Running PyTorch on VT ARC GPU: From ARC Basics to Running your code on GPU

date:August 26, 2022

Introduction

Advanced Research Computing (ARC) has a high-performance computing clusters for researchers at Virginia Tech. I have created this article for new users to ARC since when I started using ARC it was little tough as I was new to many things such as slurm scheduling, ARC modules, etc. The information on ARC documentation pages is very scattered and is hard to find exactly what you're looking for sometimes. So, I have created this article for everyone who wants to train their first deep learning model on ARC with PyTorch.
GPU clusters at VT (More info here):

Cascades: old server, V100 GPUs, many are now moved to Infer (More info here)
Huckleberry: old server, NVIDIA Tesla P100 GPUs (More info here)
Infer: NVIDIA Volta V100 GPUs, NVIDIA Tesla P100 GPUs, NVIDIA Tesla T4 GPUs (I use this for small-normal models)(More info here)
TinkerCliffs: NVIDIA A100 GPUs (I use this for large models, I would recommend using Infer V100 GPUs for small models requiring < 16GB GPU memory since a100_normal_q is mostly busy and waiting is higher.)(More info here)

Logging in

You can log in to any of the servers using ssh.

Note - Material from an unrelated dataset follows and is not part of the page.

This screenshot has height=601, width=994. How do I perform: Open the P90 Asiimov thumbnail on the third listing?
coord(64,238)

ssh <username>@tinkercliffs1.arc.vt.edu
ssh <username>@tinkercliffs2.arc.vt.edu
ssh <username>@infer1.arc.vt.edu
ssh <username>@infer2.arc.vt.edu

Storage

You can read about the storage options you have here. You should have got access to some storage in /projects which is accessible from both Infer & TinkerCliffs clusters. I generally store my code on some small stuff in my /home directory and the large datasets are stored in /projects

Job Submission

ARC uses slurm for scheduling. So you need to create a job file as given on cascades page here. You can also check out this example job file I have created to run a pyuthon code on GPU.

Slurm queueing

There are different queues on which we can submit our jobs depending upon the job requirements. Here are the ones I use frequently:

Queue	Resources	Cluster
`v100_normal_q`	V100 GPUs	Infer, Cascades
`a100_normal_q`	A100 GPUs	TinkerCliffs
`normal_q`	CPU queues	All clusters

Other limitations like max-time, max-cores, max-gpus, etc. are given on each server page on which the queue exists. For most of the queuest there exists dev_q eg. v100_dev_q which can let you access the queue for short amout of time and generally has less (mostly none) waiting time. There are more GPU queues on Infer as well.

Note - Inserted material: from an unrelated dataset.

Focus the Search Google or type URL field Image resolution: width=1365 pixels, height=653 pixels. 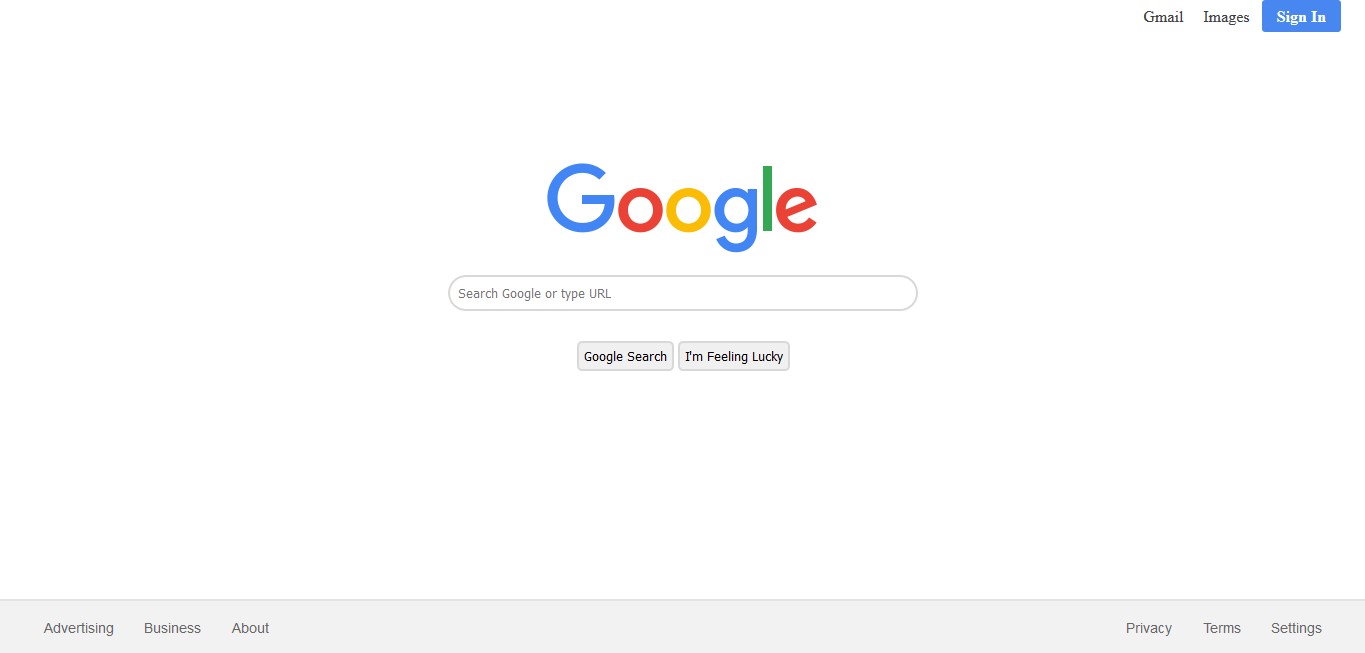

Slurm queuing details are given on this page.

Here are some of those important commands related to slurm queing:

Submit job: sbatch ./file_name.sh
Check job status: squeue -j <job_number> (You'll get the job number after submitting the job.)
Check queue status: squeue -p <queue_name> <queue_name> example would be v100_normal_q on Infer
Check jobs submitted by particular user on current cluster: squeue -u <username>

The output of the jobs are saved in a file named Slurm-<job_number>.out as the same location from where you submitted the job.

Interactive session

Interactive session is mostly used for development or debugging. You can try interactive session on gpu by queuing to dev_q for upto 2-4 hours or normal_q for more time.
Command for interactive session.

interact -A <allocation_name> -t 2:00:00 -p v100_dev_q -n 1 --gres=gpu:1 --mem=50G
Here I am requesting for interactive session for 2 hours on v100_dev_q with 1 gpu & 50GB memory
interact -A virtual_presenter -t 10:00:00 -p normal_q --ntasks=200 --mem-per-cpu=10G
Here I am requesting for interactive session for 10 hours on normal_q (CPU queue) with 200 cores and 10GB per cpu core.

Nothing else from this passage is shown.